Malgré la pandémie de covid-19, l’activité de l’Armée populaire de libération [APL] n’a sans doute jamais été aussi importante. Ainsi, selon un rapport du ministère taïwanais de la Défense, évoqué par l’agence Reuters, depuis le début de l’année, l’activité de la force aérienne taïwanaise aurait augmenté de +129% par rapport à 2019 en raison, notamment des incursions chinoises dans l’ADIZ de l’île.

La Chine « tente d’utiliser des actions militaires unilatérales pour modifier le statu quo sécuritaire dans le détroit de Taiwan, et teste en même temps notre réponse, en accentuant la pression sur nos défenses aériennes et en réduisant notre espace », est-il affirmé dans ce rapport, qui évoque par ailleurs des actions militaires chinoises « ciblées ».

D’ailleurs, Pékin ne s’en cache pas, le quotidien Global Times, qui suit la ligne du Parti communiste chinois, ayant affirmé que les exercices de l’APL dans les environs de Taïwan n’étaient pas des « avertissements » mais une « répétition pour une prise de contrôle de l’île ».

Évidemment, plus les interactions entre avions chinois et taïwanais sont nombreuses, plus le risque d’un incident augmente. Ce qui accroît le risque de guerre. Mais en attendant, cette forte activité de l’APL dans les environs de l’île ne fait qu’user le potentiel des forces taïwanaises, en particulier dans le domaine aérien. Pour rappel, la force aériennne taïwanaise dispose d’une centaine de 145 F-16, de 52 Mirage 2000 et de 128 F-CK-1 Ching-Kuo, un avion de combat développé localement.

Cela étant, l’état-major taïwanais estime que la Chine n’a pas encore les capacités militaires – notamment amphibies – pour envahir Taïwan. Sur ce point, un rapport du Pentagone, publié en 2019, dit la même chose. Cependant, Lyle J. Goldestein, professeur au Naval War College de Rhode Island, privilégie l’hypothèse d’une vaste opération aéroportée chinoise.
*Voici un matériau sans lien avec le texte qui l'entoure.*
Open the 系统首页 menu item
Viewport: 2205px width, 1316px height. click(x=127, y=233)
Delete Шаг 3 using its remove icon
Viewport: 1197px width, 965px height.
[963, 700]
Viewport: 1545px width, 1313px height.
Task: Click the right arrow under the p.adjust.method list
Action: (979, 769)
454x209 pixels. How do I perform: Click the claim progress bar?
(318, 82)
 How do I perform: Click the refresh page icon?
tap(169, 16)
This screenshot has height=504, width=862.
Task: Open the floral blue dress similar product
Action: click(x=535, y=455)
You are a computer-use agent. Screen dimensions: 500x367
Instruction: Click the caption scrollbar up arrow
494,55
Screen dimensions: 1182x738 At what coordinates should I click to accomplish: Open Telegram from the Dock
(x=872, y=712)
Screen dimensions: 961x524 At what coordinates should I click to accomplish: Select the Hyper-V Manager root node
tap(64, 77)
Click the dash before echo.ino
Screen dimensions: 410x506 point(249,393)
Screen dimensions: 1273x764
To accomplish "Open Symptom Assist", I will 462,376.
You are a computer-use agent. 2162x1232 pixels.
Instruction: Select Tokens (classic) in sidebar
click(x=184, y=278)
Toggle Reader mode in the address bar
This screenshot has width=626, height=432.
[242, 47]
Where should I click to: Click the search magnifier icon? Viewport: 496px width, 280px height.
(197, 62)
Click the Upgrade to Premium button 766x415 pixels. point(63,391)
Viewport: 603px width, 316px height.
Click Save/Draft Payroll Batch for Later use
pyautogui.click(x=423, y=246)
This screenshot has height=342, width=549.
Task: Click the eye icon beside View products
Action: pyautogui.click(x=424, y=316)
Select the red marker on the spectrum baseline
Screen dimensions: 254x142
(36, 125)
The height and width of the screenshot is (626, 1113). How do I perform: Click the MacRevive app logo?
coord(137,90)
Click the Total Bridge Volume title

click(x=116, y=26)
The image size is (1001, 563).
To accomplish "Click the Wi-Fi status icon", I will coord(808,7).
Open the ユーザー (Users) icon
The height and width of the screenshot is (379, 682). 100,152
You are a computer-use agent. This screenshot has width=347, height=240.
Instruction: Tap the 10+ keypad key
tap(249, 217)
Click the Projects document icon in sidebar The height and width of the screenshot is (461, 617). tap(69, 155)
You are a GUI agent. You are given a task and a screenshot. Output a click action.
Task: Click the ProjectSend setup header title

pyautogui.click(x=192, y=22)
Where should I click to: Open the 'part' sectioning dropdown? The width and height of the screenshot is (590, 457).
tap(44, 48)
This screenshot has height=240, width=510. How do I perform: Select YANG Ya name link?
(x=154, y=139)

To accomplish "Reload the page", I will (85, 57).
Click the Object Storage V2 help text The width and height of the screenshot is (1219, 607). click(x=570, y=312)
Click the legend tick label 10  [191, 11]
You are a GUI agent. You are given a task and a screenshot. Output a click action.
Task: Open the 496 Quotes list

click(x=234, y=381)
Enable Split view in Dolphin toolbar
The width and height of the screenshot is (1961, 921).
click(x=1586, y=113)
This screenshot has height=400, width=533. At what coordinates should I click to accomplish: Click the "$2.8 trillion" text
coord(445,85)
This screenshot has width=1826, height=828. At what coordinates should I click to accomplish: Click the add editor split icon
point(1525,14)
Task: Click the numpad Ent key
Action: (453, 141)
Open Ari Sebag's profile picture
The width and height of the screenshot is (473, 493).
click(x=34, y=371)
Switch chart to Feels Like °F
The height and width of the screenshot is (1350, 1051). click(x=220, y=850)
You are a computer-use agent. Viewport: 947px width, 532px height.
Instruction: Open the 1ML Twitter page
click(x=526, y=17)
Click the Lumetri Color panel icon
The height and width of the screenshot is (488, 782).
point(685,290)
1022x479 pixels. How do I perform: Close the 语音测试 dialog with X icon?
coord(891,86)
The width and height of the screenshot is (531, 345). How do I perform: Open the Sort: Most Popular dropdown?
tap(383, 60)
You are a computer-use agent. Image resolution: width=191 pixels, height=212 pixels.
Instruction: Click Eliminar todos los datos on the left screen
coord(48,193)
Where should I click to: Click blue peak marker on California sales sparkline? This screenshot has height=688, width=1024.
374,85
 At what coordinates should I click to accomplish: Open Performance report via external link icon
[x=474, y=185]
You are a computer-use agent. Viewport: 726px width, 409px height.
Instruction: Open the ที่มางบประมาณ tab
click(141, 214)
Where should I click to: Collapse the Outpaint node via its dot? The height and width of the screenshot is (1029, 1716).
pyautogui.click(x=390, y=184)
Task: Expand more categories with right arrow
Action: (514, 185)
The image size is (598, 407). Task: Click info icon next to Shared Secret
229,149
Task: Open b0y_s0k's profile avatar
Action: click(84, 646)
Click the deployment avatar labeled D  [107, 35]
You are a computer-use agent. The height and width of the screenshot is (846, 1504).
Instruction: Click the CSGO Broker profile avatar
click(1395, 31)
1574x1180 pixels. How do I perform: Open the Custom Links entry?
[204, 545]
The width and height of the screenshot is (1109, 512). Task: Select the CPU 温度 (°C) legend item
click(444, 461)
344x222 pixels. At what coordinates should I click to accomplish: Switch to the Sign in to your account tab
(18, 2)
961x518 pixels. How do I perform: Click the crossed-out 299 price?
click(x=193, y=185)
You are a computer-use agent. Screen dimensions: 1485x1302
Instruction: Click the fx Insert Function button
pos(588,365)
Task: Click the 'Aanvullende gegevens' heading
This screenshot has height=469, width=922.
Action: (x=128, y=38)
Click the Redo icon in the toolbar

« Ils [les Chinois] parlent beaucoup d’assauts aériens sous deux formes, par parachute et par hélicoptère. C’est ce qu’on appelle l’enveloppement vertical. L’assaut amphibie est de la vieille école. Cela peut être nécessaire, mais ce ne sera pas l’effort militaire principal. La nouvelle école doit amener des éléments principaux par avion, sécuriser le terrain et ensuite amener plus de forces sur les plages. L’intensité et l’ampleur de la formation dans l’armée chinoise actuellement pour les assauts aériens me frappent », a récemment expliqué ce spécialiste de la Chine et de la Russie. Cependant, un tel mode opératoire suppose d’être maître du ciel, et donc d’aveugler les radars, de détruire les défenses aériennes et d’empêcher les avions de chasse taïwanais de décoller.

Quoi qu’il en soit, et pour le moment, le scénario privilégié par Taïwan repose sur un blocus naval de l’île. Blocus auquel, selon les simulations réalisées par des analystes du Pentagone et de la Rand Corporation, les forces américaines auraient du mal à s’opposer.

« L’époque de la supériorité militaire totale des États-Unis dans le Pacifique occidental est révolue. La Chine a déployé des capacités de déni et d’interdiction d’accès qui empêcheraient les forces américaines d’approcher de Taïwan une fois la guerre déclenchée », résument-ils.